*Problem*.
Copy the lines from the one with "Select the yellow dome skylight gizmo" to the one with "click(x=442, y=30)", replacing "yellow" with "orange" and leaving everything else unchanged.

*Exercise input*.
· · · ·
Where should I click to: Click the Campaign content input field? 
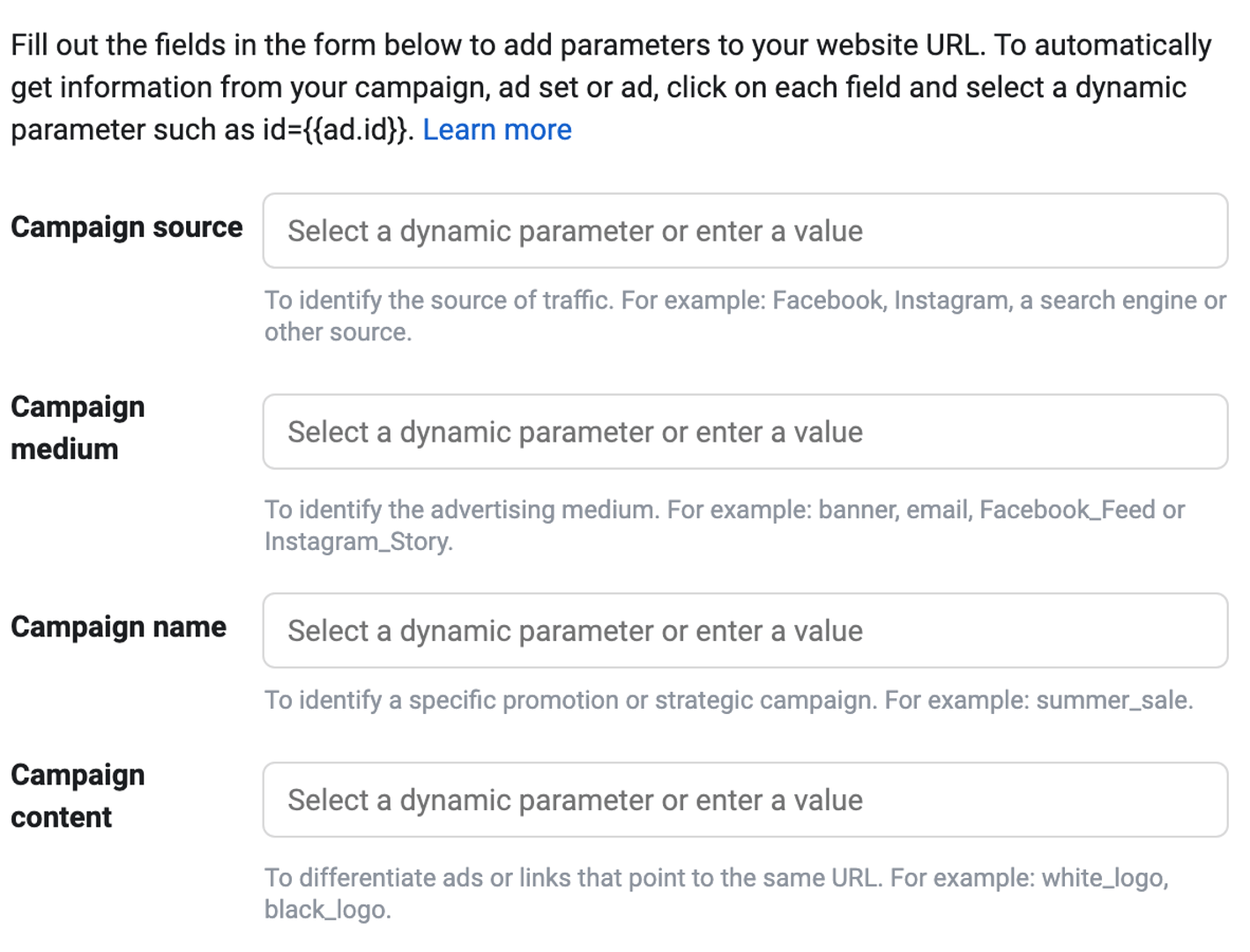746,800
· · · ·
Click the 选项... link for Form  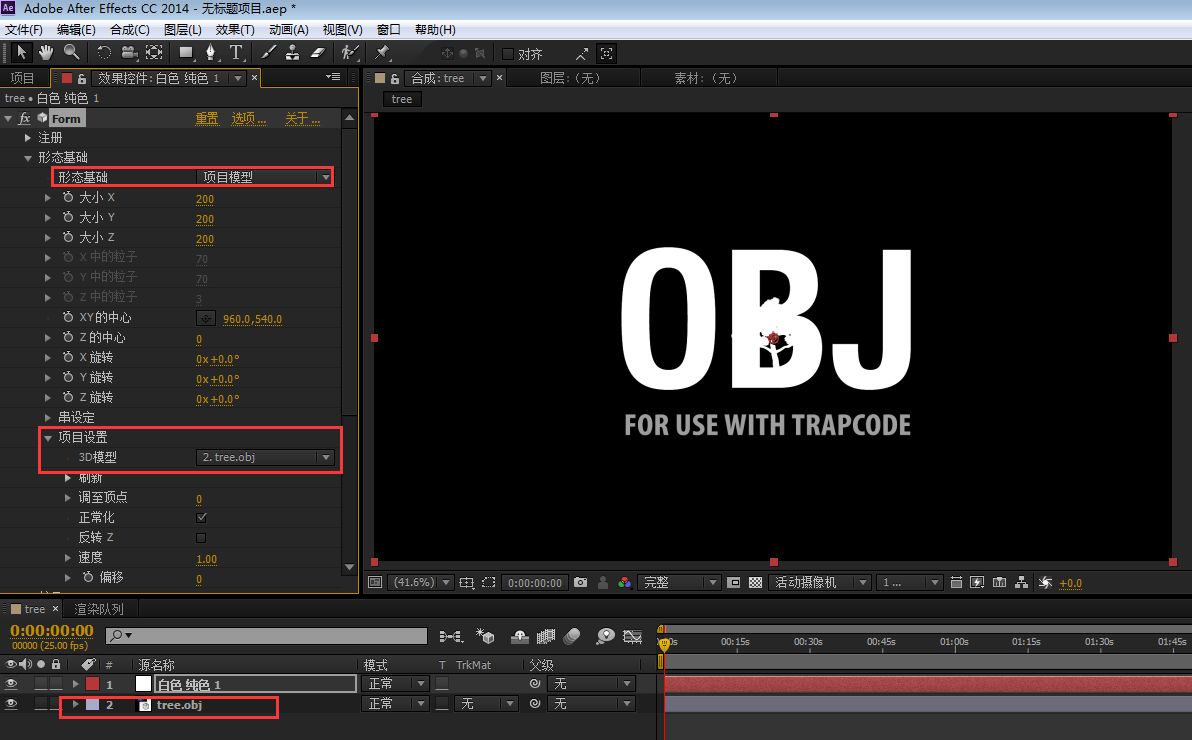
· · · ·
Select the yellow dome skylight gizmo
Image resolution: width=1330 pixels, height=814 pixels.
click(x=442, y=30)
· · · ·
*Finished exercise*.
Select the orange dome skylight gizmo
Image resolution: width=1330 pixels, height=814 pixels.
click(x=442, y=30)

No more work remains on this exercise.